Le 9 novembre 2015, le Conseil d’Etat a précisé tout d’abord que dans sa rédaction issue du décret du 28 octobre 2014, le décret du 12 juillet 2005 relatif à la déontologie de la profession d'avocat permet à l'avocat de recourir à la publicité et à la sollicitation personnalisée, en fixant les conditions de mise en œuvre de ces dernières. Il est exposé que le premier alinéa de l'article 15 du décret du 12 juillet 2005 interdit d'intégrer, à l'occasion d'opérations de publicité ou de sollicitation personnalisée, tout élément comparatif ou dénigrant. Cette restriction a pour objectif d'assurer le respect des règles professionnelles visant à l'indépendance, la dignité et l'intégrité de la profession d'avocat.  

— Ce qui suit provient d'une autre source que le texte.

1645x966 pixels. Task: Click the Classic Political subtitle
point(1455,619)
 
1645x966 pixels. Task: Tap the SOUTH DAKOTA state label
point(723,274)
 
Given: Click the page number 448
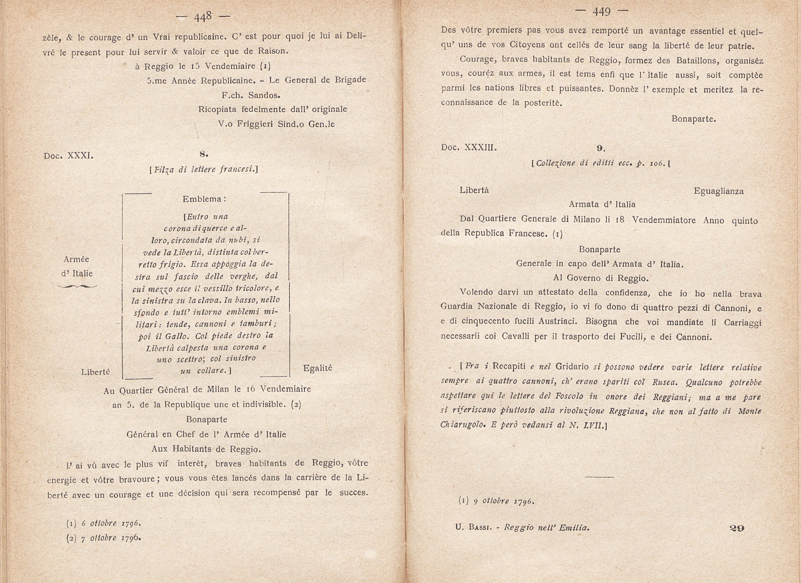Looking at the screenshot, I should pos(203,17).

Le troisième alinéa du même article prohibe le recours à la sollicitation personnalisée par message textuel envoyé sur un téléphone mobile. Cette seconde restriction tient compte, d'une part, du caractère intrusif de ces minimessages, qui s'apparentent à du démarchage téléphonique, lui-même prohibé par les obligations déontologiques de la profession d'avocat, d'autre part, de ce que, par leurs caractéristiques, ces minimessages ne permettent pas d'assurer, dans tous les cas, un contenu respectant les obligations d'information posées par le règlement intérieur national de la profession.  Ces restrictions sont proportionnées aux raisons impérieuses d'intérêt général de protection de l'indépendance, de la dignité et de l'intégrité de la profession d'avocat d'une part, et de bonne information du client, d'autre part.

Par ailleurs, la Haute juridiction décide que l’avocat est fondé à demander l'annulation du décret qu'il attaque en tant seulement que l'article 15 de ce décret renvoie, à son deuxième alinéa, à l'intégralité du décret du 25 août 1972 sans prévoir que ce renvoi ne porte pas sur l'article 2 de ce décret. En effet, l’article 2 du décret du 25 août 1972 interdit aux avocats la publicité en vue de donner des consultations, de rédiger des actes ou de proposer une assistance en matière juridique par voie de tracts, affiches, films cinématographiques, émissions radiophoniques ou télévisées. Or, aucune raison impérieuse d'intérêt général, n’est invoquée pour justifier une telle interdiction générale faite aux avocats de recourir à la publicité dans les modes de communication mentionnés.